YOUR TASK: I need the lines below from the one with "qazandı] (966, 277)" down to the one with "[Jubitana belə qarşılanma" reproduced exactly, both ends included, and nothing else.

--------------------------------

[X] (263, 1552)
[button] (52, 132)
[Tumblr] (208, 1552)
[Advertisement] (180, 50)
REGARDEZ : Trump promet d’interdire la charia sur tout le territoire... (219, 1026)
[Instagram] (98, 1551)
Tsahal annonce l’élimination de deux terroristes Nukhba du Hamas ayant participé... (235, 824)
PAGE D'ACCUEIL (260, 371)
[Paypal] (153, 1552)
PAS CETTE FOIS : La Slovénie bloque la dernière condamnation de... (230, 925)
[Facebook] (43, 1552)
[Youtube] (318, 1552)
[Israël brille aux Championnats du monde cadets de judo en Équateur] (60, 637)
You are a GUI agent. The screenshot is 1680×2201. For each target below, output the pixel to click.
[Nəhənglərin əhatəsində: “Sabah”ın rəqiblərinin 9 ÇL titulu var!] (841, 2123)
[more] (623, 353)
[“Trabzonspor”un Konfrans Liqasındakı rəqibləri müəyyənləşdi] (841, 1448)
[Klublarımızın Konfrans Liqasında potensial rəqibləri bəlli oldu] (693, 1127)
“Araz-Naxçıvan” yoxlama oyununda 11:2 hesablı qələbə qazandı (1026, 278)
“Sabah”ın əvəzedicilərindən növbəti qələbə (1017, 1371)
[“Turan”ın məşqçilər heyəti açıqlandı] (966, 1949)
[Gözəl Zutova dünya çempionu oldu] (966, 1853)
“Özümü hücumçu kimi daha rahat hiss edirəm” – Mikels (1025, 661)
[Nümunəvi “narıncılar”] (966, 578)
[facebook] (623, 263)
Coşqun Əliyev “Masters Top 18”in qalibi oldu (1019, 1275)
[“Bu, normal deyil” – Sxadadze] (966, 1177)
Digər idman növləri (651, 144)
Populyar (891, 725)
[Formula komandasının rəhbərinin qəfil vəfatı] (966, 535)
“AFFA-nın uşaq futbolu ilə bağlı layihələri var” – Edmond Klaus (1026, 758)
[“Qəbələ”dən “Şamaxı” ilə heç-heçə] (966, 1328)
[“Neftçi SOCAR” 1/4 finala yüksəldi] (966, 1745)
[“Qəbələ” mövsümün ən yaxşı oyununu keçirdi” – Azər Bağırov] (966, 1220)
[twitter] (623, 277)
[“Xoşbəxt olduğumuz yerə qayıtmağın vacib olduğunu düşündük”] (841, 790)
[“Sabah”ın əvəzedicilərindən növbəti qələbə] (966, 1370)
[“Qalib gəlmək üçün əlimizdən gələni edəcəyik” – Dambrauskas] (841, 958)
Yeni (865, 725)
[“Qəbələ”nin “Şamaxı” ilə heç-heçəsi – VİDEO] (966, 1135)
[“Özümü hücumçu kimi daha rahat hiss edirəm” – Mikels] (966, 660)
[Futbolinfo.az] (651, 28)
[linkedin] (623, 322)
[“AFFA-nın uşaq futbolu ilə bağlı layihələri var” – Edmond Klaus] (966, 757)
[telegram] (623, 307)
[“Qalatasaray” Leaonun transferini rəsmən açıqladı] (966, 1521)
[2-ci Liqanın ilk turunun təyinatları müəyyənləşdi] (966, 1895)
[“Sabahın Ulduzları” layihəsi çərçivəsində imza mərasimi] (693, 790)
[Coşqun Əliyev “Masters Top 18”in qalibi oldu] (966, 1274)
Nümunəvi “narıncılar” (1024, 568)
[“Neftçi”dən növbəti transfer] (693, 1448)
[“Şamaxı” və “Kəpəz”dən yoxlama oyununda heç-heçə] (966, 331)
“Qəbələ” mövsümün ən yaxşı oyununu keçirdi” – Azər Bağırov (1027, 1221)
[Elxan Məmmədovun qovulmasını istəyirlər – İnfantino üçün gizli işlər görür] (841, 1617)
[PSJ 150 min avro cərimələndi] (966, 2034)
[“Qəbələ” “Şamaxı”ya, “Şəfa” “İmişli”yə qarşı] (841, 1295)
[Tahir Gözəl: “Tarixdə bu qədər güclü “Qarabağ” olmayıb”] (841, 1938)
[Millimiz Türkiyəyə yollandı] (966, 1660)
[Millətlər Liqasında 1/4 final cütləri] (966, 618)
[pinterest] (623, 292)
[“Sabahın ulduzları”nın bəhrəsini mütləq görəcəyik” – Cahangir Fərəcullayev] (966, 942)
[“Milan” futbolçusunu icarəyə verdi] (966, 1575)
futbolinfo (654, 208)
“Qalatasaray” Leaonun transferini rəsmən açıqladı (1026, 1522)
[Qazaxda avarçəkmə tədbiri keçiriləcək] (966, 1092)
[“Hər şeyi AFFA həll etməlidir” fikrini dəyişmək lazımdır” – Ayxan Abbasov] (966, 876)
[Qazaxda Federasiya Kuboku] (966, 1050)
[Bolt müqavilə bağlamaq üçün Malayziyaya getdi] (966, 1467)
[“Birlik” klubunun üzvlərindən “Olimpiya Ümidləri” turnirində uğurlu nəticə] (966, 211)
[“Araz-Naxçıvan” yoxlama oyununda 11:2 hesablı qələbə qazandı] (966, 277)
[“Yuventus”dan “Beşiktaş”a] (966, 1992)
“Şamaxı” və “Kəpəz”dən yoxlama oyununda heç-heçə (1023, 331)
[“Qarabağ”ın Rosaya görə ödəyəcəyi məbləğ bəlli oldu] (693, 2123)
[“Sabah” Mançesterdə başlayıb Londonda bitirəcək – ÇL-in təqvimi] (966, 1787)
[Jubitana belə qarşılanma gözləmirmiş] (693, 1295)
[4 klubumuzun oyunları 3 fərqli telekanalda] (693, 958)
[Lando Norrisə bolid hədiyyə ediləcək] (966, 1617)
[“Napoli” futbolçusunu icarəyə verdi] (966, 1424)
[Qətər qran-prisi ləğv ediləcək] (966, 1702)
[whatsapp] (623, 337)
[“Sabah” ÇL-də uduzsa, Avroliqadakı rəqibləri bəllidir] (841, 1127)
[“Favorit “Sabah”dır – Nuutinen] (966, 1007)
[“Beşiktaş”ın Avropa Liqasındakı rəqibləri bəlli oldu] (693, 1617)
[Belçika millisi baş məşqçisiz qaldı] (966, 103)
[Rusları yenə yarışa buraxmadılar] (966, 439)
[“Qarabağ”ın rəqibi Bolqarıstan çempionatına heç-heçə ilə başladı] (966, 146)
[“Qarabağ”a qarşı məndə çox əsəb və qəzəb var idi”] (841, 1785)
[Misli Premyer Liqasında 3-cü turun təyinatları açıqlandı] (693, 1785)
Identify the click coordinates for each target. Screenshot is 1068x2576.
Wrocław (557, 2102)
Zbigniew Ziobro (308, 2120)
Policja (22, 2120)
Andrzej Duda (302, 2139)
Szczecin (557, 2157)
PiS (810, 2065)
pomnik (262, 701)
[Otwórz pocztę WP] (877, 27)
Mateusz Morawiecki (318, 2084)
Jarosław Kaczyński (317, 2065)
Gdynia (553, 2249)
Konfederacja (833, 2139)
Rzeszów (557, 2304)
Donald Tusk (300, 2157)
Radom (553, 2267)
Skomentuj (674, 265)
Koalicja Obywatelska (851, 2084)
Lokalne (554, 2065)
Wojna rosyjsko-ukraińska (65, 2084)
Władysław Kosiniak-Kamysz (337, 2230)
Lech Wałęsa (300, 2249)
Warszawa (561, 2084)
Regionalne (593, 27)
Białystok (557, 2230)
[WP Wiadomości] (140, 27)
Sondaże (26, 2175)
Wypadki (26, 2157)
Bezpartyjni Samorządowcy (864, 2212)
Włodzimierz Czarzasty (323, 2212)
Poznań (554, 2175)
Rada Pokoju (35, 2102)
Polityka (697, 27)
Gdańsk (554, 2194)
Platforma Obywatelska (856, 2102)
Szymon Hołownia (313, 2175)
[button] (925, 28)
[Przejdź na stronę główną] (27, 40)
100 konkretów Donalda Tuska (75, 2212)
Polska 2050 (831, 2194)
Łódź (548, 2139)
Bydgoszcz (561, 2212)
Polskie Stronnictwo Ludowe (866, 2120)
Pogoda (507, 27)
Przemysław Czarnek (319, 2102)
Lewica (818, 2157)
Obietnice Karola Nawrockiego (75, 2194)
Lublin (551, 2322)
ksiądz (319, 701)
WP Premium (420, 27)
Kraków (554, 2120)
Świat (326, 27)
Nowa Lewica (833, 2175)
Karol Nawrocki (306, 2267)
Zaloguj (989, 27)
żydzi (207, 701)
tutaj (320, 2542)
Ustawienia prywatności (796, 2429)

--------------------------------

RESPONSE TO THE TASK:
[“Araz-Naxçıvan” yoxlama oyununda 11:2 hesablı qələbə qazandı] (966, 277)
[“Yuventus”dan “Beşiktaş”a] (966, 1992)
“Şamaxı” və “Kəpəz”dən yoxlama oyununda heç-heçə (1023, 331)
[“Qarabağ”ın Rosaya görə ödəyəcəyi məbləğ bəlli oldu] (693, 2123)
[“Sabah” Mançesterdə başlayıb Londonda bitirəcək – ÇL-in təqvimi] (966, 1787)
[Jubitana belə qarşılanma gözləmirmiş] (693, 1295)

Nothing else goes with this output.